Да и есть ли здесь равнодушные к предстоящему? Всмотрелся в лица. Плачет не одна старушка. Утирают слезы медсестра и старый железнодорожник.

В личном плане меня ничто не связывало с Ленинградом. Но и я разволновался еще в тот момент, когда Колбенко сказал о поезде. И волнение росло здесь, на путях, в людской массе. Особенная радость, приподнятость от понимания необычности события появилась, когда в проходе у трибуны показались генералы, руководители республики, города.

Оркестр грянул «Широка страна моя родная». Торжественная и широкая, как сама Родина, родная, всегда, казалось, жившая в душе мелодия вызвала слезы у многих. Я вытер глаза рукавом гимнастерки. Женя незаметно протянула мне носовой платок. Я даже растерялся.

— У меня два, — прошептала она.

Носовой платочек был… надушен. И с ним пахнуло на меня совсем иной жизнью, незнакомой мне или, во всяком случае, забытой. Мирной жизнью. Я знал только запах войны. Даже здесь, на станции, я прежде всего почувствовал запах гари, пожарища да свежевыкопанной земли, а она тоже пахла войной, особенно со дня похорон Лиды. С того дня даже запах цветов говорил о смерти. И тут увидел цветы в руках женщин. Почувствовал их аромат. И — вот счастье! — они благоухали радостью и миром.

Женя сказала с сожалением:

— А я не додумалась нарвать цветов.

Смолкла музыка. И сразу же послышался недалекий паровозный гудок.

— Идет!

— Идет!

Колыхнулась толпа. Смешались гражданские и военные — всем хотелось стать ближе к тому пути, на который придет состав, а это почему-то был дальний от перрона путь.

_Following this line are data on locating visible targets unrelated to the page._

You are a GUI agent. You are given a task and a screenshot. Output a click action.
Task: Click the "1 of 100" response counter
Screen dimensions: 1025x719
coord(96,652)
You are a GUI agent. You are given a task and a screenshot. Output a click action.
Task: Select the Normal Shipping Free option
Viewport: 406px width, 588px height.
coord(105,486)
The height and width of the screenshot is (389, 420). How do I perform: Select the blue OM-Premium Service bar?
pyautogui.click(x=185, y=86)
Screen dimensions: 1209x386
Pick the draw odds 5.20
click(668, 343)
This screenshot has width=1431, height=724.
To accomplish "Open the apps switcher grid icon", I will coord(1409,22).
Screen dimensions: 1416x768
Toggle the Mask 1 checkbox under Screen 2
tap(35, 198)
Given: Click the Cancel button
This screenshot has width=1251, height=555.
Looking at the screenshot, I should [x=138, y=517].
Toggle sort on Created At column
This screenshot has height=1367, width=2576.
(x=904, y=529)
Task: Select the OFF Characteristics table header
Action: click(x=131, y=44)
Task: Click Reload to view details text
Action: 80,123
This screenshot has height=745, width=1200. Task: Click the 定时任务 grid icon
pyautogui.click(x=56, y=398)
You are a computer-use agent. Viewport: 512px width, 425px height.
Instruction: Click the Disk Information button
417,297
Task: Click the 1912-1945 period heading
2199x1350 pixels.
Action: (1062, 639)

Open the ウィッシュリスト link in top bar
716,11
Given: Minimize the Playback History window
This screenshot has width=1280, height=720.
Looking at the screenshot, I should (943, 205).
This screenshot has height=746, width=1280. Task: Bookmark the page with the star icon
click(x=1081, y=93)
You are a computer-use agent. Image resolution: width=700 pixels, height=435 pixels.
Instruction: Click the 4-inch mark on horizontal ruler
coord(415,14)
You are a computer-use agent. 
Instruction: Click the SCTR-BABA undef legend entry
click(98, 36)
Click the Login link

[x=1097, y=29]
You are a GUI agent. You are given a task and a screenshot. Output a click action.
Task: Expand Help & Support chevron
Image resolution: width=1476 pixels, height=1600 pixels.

Саперы создали цепь безопасности, оттесняя людей.

И вот он, состав, вынырнул, как из подземелья, у дальнего семафора. Но шел необычный поезд — приближалась, плыла сказочная березовая роща, так густо паровоз и вагоны утыканы березовыми, кленовыми, липовыми ветками. Для маскировки или для красоты? Некоторые ветки успели пожелтеть, словно там, откуда шел состав, листву опалила осень. На паровозе она почернела от пыли и дыма. Но на диво свежо, будто только что повешен, полыхал на буферных стойках паровоза красный транспарант. Захотелось быстрее прочесть слова на нем. Какой лозунг, какие приветствия?